= Joseph Kergueris =

French politician

Joseph Kergueris (born 2 October 1938) was a member of the Senate of France, who represented the Morbihan department. He is a member of the Centrist Union.

==Biography==
Joseph Kergueris began his political career as mayor of Landévant in 1971. Known for his skills in conference management as member of the Union for French Democracy (UDF), Kergueris was elected senator on 23 September 2001, representing the Morbihan Department.

In 2004, he was elected president of the Morbihan County Council, succeeding Jean-Charles Cavaillé, president since 1998.

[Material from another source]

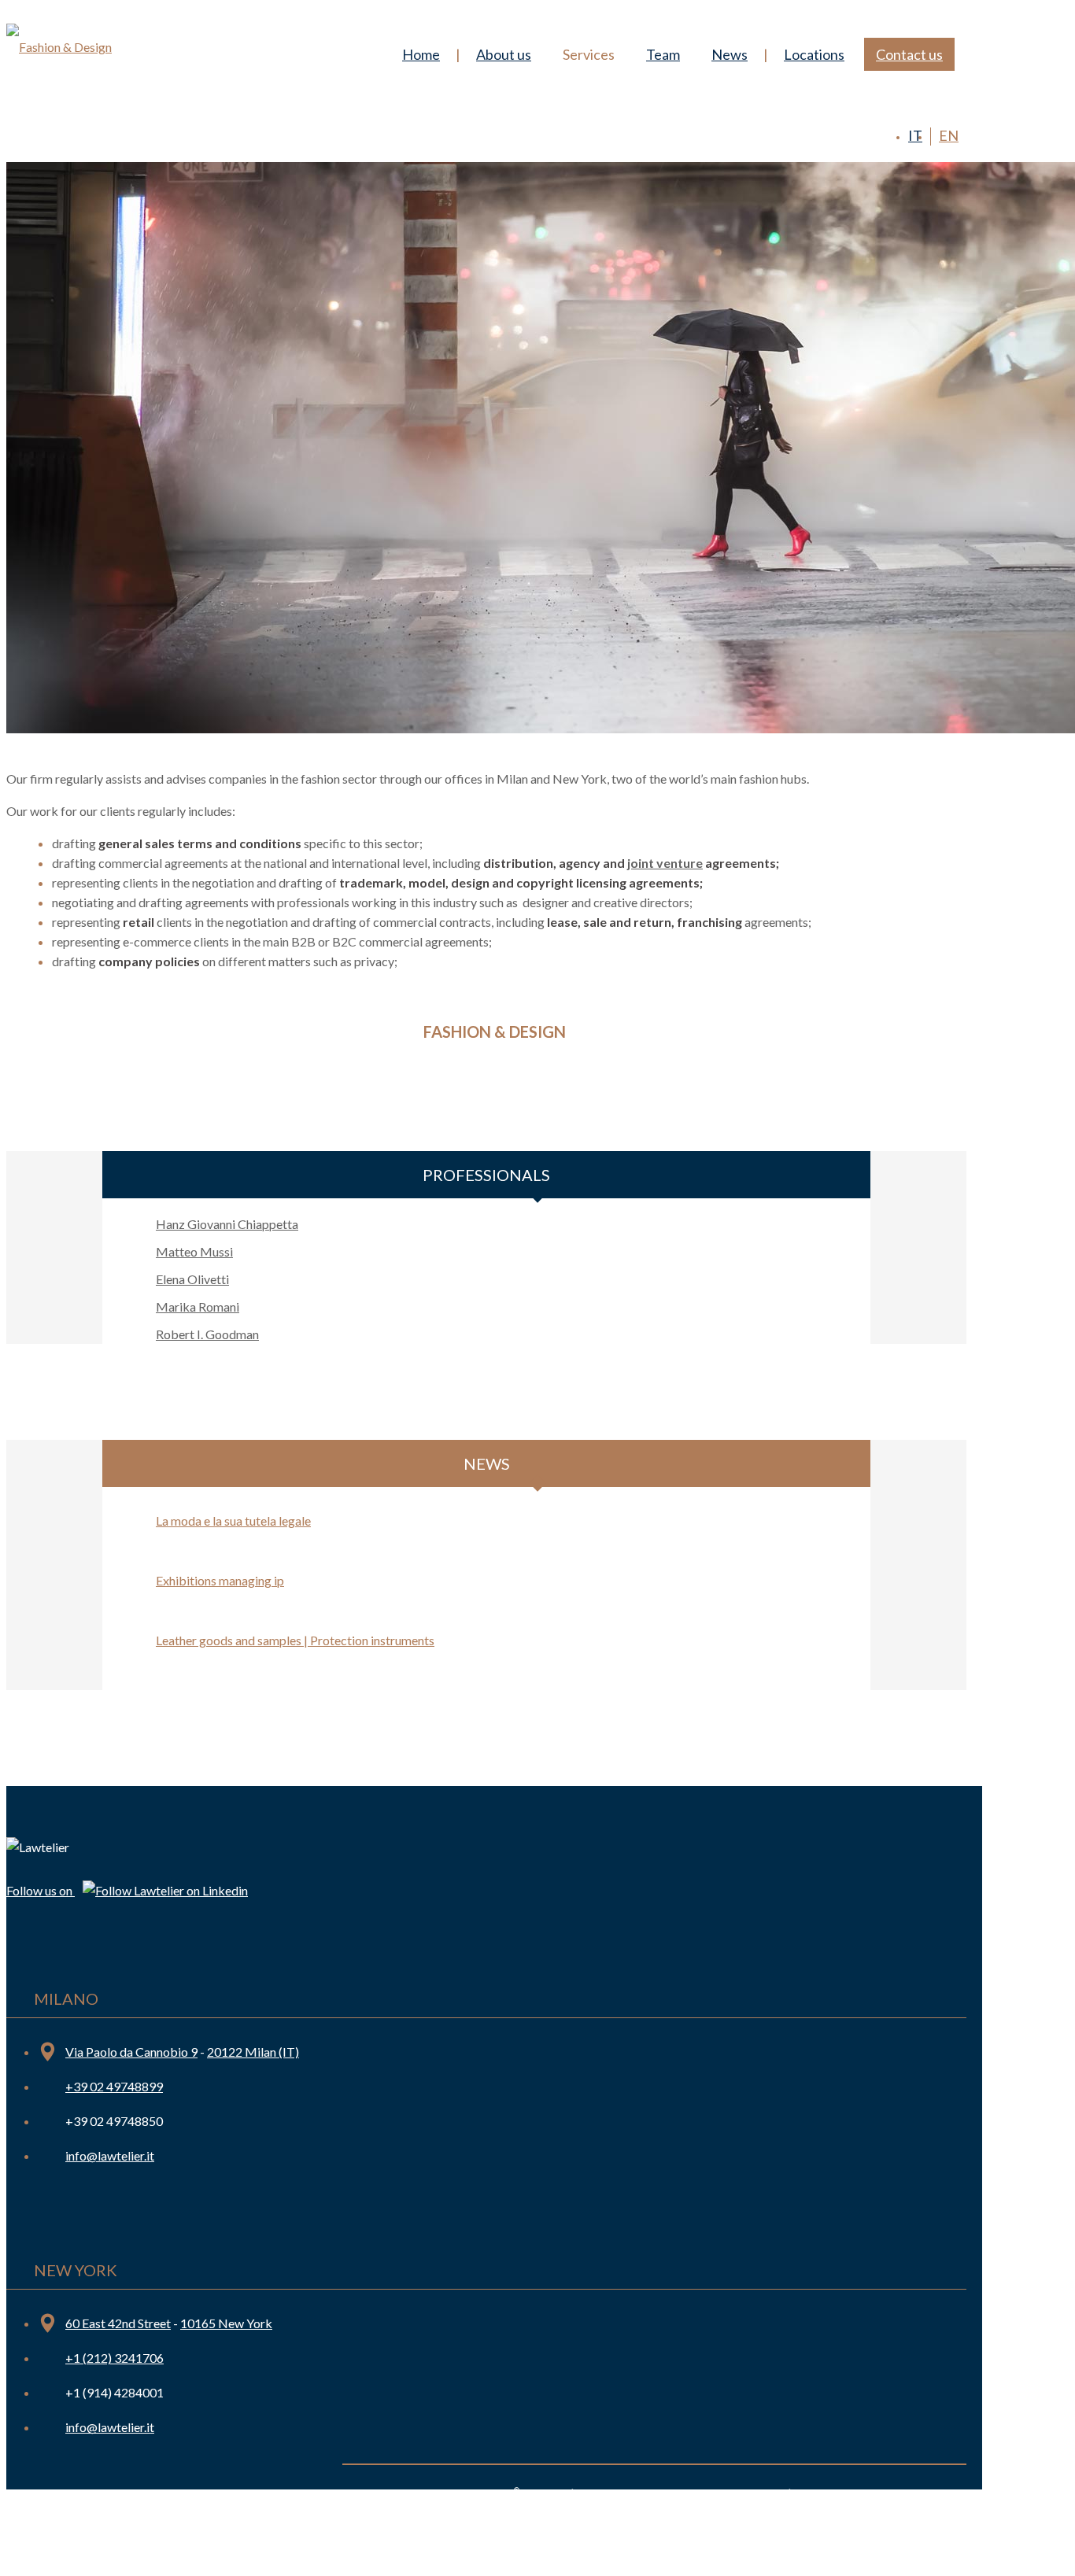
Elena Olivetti (192, 1278)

Former member of the UDF, he stressed non-affiliation with the Democratic Movement^{1}. He belonged to the pilot committee of Gather the Centrists, a club ran by his senate colleague Jean Arthuis, which became part of the Centrist Alliance in 2009.

==Current Elected Offices==
- President of Morbihan County Council since 2004.
- Senator of Morbihan District since 2001.
- General Advisor for the Pluvigner township since 1979.

==Former Elected Offices==
- Regional Advisor to Brittany, 1984 to 2001.
- Mayor of Landévant, 1971 to 2004.
- President of Community of Communes of pays d'Auray, 2002 to 2008.